** Opening Data for this exercise block **

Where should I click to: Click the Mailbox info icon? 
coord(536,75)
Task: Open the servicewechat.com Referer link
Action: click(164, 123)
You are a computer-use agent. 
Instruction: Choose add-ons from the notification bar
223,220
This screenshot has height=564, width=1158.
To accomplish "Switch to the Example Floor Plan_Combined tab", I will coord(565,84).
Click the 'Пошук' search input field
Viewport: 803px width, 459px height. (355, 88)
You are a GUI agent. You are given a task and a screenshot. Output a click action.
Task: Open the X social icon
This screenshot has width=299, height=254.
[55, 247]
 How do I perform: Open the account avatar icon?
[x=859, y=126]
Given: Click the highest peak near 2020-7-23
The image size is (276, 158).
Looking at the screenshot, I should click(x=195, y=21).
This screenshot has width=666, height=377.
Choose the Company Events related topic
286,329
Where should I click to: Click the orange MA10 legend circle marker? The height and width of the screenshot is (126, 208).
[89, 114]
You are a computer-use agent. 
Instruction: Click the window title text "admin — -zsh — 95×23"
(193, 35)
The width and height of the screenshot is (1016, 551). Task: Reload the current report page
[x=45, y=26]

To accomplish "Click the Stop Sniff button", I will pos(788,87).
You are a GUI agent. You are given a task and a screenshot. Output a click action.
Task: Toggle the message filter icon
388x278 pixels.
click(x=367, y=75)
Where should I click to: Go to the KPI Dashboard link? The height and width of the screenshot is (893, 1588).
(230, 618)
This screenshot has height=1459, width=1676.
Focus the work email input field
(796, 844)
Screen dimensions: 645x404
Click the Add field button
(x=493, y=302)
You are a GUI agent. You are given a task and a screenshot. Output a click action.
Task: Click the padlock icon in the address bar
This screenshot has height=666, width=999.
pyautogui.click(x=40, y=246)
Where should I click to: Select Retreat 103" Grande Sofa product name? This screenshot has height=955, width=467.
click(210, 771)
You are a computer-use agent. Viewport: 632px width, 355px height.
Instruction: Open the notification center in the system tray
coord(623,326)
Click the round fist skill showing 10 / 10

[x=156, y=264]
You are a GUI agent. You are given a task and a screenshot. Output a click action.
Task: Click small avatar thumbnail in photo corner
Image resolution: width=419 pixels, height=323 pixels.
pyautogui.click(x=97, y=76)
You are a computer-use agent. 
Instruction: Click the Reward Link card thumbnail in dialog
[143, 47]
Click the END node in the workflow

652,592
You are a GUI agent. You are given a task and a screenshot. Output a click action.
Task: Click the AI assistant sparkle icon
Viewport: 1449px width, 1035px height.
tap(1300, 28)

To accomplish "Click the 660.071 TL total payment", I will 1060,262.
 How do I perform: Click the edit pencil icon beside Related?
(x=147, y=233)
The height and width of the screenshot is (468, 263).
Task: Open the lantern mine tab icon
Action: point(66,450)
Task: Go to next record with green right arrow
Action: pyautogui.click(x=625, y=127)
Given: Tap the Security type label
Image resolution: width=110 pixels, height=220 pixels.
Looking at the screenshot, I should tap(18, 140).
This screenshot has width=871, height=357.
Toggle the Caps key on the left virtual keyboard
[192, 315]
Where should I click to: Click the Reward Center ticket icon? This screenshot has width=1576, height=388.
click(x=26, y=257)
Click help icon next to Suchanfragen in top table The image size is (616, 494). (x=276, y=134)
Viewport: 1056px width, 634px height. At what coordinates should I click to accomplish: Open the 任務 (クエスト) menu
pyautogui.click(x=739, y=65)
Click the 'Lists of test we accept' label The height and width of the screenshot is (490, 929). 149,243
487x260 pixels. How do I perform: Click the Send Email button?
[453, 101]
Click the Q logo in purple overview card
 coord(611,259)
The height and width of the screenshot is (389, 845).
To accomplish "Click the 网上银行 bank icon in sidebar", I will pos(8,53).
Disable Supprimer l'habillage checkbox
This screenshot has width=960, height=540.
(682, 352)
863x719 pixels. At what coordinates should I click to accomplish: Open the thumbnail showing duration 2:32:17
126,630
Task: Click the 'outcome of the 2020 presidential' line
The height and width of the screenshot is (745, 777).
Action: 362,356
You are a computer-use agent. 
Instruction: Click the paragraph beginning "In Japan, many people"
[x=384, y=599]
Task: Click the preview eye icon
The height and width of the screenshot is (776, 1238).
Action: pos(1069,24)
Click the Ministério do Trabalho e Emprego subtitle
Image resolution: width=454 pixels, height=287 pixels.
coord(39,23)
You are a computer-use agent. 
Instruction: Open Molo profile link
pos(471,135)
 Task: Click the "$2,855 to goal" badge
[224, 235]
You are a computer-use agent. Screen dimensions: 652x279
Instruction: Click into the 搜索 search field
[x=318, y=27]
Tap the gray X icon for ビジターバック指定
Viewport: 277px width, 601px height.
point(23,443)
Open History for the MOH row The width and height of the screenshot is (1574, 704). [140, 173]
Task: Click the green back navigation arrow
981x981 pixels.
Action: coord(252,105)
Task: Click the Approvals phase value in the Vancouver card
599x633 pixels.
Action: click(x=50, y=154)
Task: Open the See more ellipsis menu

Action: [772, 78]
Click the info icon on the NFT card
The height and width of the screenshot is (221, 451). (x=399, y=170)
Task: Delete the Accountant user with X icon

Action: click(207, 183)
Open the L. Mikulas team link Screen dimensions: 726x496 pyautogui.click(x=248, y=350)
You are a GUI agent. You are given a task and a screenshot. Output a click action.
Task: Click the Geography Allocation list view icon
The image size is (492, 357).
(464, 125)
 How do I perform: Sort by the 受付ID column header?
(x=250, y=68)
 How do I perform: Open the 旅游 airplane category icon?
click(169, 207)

** Closing Data for this exercise block **

§ Task item
Where does the word "dimensions" appear in the records above? Return every line that holds it.

§ Exercise response
Screen dimensions: 645x404
You are a computer-use agent. Screen dimensions: 652x279
Open the L. Mikulas team link Screen dimensions: 726x496 pyautogui.click(x=248, y=350)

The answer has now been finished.